The U.S. Supreme Court agreed to consider narrowing the nation’s securities-fraud laws, accepting an appeal from an investment banker found by the Securities and Exchange Commission to have duped investors about a startup company’s financial condition.

The banker, Francisco V. Lorenzo, said the SEC didn’t have enough proof to hold him liable for taking part in a scheme to defraud investors.

A divided federal appeals court said it was enough that Lorenzo, who worked at Charles Vista LLC, sent two emails misrepresenting the financial condition of a client, Waste2Energy Holdings Inc. The company was seeking to develop a way to generate electricity from solid waste, but the technology never materialized.

An in-house judge at the SEC concluded the emails were “staggering” in their falsity.

In his appeal, Lorenzo says allegations of false statements, without more, aren’t enough to hold someone liable for a fraudulent scheme.

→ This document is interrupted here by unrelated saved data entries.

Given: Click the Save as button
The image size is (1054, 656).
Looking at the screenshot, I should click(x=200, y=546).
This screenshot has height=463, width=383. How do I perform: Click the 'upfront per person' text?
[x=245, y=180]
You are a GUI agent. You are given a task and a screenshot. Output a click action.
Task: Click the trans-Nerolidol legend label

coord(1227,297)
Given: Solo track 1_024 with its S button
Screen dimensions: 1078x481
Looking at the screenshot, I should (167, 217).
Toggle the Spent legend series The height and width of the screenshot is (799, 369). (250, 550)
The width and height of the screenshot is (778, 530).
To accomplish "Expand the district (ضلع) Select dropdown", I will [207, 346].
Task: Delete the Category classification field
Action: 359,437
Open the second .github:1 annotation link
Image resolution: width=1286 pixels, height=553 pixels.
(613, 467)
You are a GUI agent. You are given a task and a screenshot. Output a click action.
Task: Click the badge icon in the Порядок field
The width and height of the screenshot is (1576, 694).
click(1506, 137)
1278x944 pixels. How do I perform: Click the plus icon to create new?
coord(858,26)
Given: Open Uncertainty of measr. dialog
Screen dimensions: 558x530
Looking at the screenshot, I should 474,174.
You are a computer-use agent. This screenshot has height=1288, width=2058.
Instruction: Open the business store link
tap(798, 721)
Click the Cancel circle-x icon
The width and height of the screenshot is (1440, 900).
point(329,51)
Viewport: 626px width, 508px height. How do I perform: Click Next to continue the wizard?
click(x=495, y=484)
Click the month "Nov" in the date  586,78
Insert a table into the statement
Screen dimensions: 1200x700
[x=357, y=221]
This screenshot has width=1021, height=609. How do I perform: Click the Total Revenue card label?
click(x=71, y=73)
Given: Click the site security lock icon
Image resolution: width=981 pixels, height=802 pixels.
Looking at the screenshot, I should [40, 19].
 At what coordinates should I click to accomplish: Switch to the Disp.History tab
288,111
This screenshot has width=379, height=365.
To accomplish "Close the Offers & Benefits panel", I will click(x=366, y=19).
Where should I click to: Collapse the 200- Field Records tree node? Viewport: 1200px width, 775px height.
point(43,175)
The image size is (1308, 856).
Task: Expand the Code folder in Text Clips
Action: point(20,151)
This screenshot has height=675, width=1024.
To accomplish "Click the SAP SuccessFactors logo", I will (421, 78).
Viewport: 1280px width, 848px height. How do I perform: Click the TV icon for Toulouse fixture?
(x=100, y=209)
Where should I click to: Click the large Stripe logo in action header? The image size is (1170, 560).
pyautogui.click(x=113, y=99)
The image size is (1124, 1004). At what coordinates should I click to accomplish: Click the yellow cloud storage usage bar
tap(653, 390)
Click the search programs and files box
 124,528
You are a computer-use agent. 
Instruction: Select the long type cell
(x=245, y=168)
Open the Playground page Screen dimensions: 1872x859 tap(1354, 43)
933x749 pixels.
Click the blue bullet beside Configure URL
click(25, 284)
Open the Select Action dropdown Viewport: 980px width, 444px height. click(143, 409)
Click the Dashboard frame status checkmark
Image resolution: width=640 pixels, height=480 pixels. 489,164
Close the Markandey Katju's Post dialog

Lorenzo was also accused of violating securities-fraud provisions that specifically concern false statements, but the appeals court threw those claims out. The panel said Lorenzo wasn’t the one who actually made false statements, because the emails were drafted by Lorenzo’s boss and sent at his direction.

The SEC judge fined Lorenzo $15,000 and barred him from the securities industry for life. As part of its ruling, the appeals court told the SEC to reconsider those penalties.

The case, which the court will hear in the nine-month term that starts in October, is Lorenzo v. Securities and Exchange Commission, 17-1077.

This article was provided by Bloomberg News.